Description
In a typical configuration when using FortiAP, the SSID is configured in 'Local Bridge' mode and this SSID is grouped into the software switch. However, there may be issues if trying to add the 'Local Bridge' SSID into FortiAP Profiles. The error is shown as 'Maximum number of entries has been reached'.
This article describes how to bridge a FortiWifi SSID to a wired network or VLAN network.
Scope
FortiGate, FortiWifi.
Solution
'Local Bridge' mode is not supported for FortiWifi.
For a FortiWifi unit, SSID can only be configured in 'Tunnel' mode. The key point is to configure a tunnel mode SSID with no IP address configured and DHCP server disabled. After, add this 'Tunnel' mode SSID into the software switch so it will be in same subnet with the local LAN network.

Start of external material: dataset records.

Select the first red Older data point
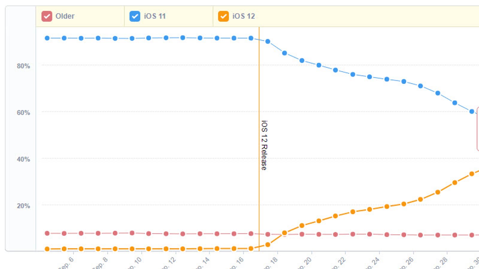The image size is (479, 269). pos(47,233)
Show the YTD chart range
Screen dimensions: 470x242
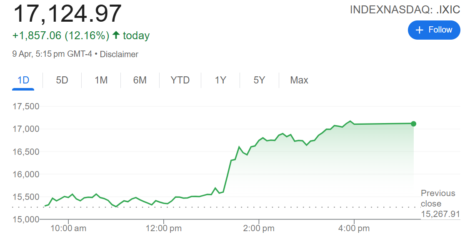coord(180,80)
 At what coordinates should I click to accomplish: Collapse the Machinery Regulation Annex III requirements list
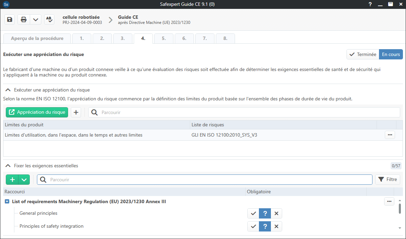(x=7, y=201)
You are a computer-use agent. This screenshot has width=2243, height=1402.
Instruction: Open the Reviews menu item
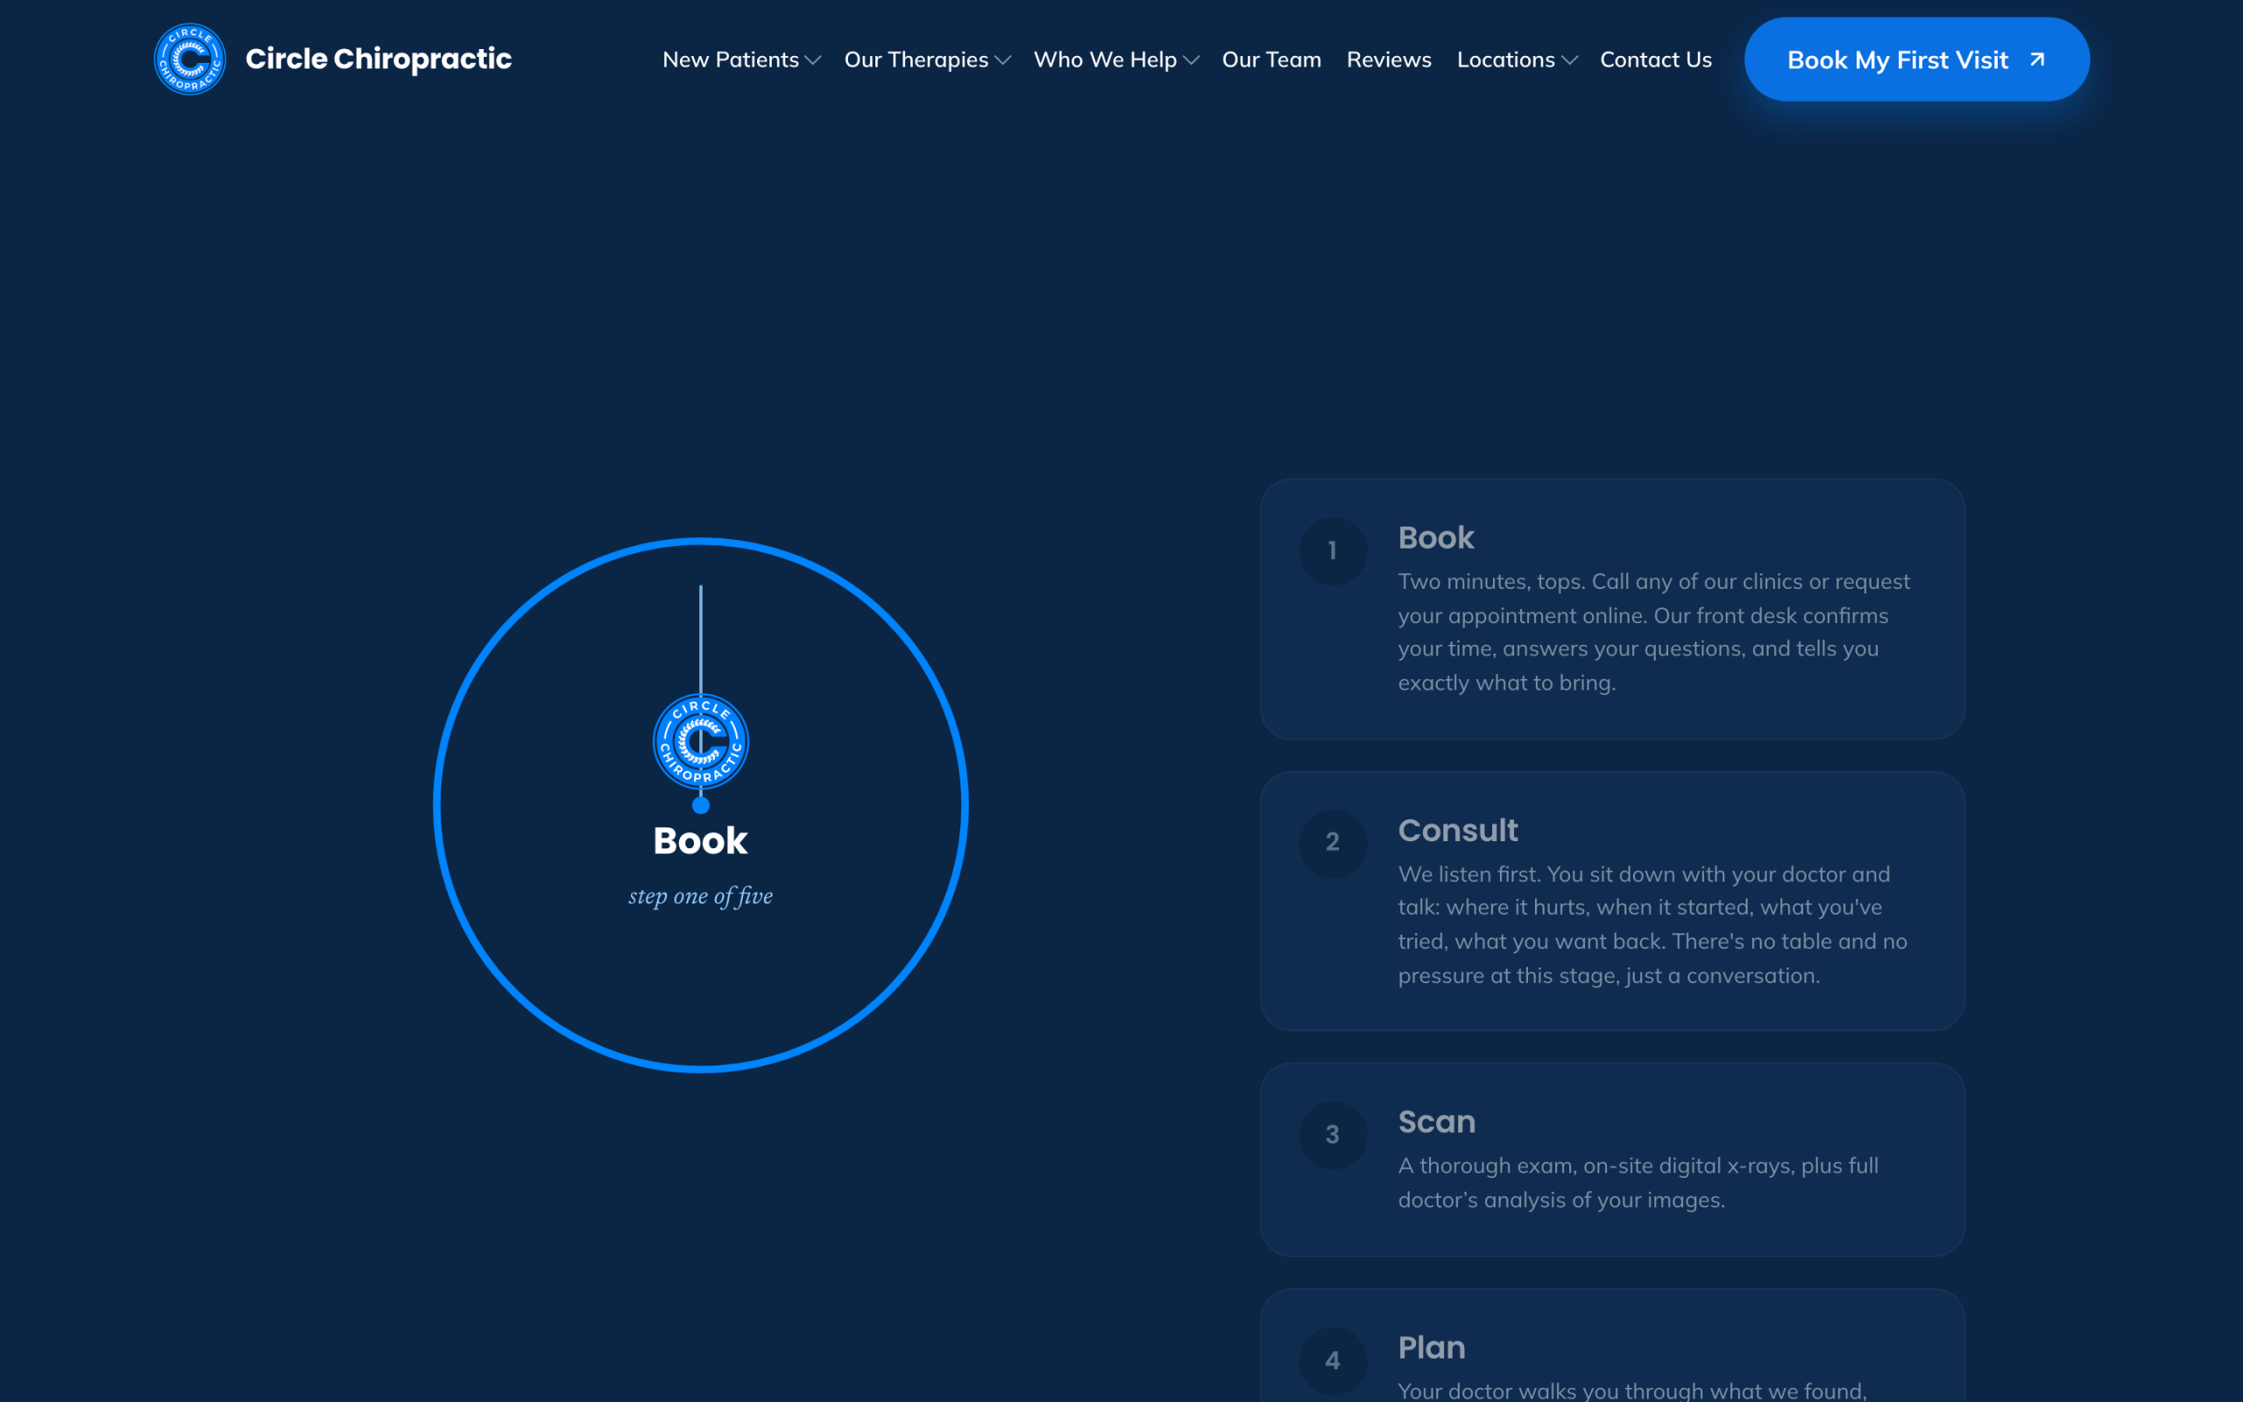coord(1388,60)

For a FortiWifi unit, SSID can only be configured in 'Tunnel' mode. The key point is to configure a tunnel mode SSID with no IP address configured and DHCP server disabled. After, add this 'Tunnel' mode SSID into the software switch so it will be in same subnet with the local LAN network.
Below are the steps:
- Create an SSID with tunnel mode with no IP address and with DHCP disabled and Create address object matching subnet to disabled
To create an SSID in the CLI:
config wireless-controller vap
edit "TAC_INV"
set ssid "TAC_INV"
set passphrase <password>
next
end
Note:
Make sure the dependent VLAN 'wqtn' is also removed to be able to add the new SSID into the software switch.
- Add a new SSID to the Local LAN interface software switch.
To add a new SSID under a software switch in the CLI:
config system switch-interface
edit "lan"
set member "internal" "TAC_INV"
next
end
- Once added, it will work in bridge mode.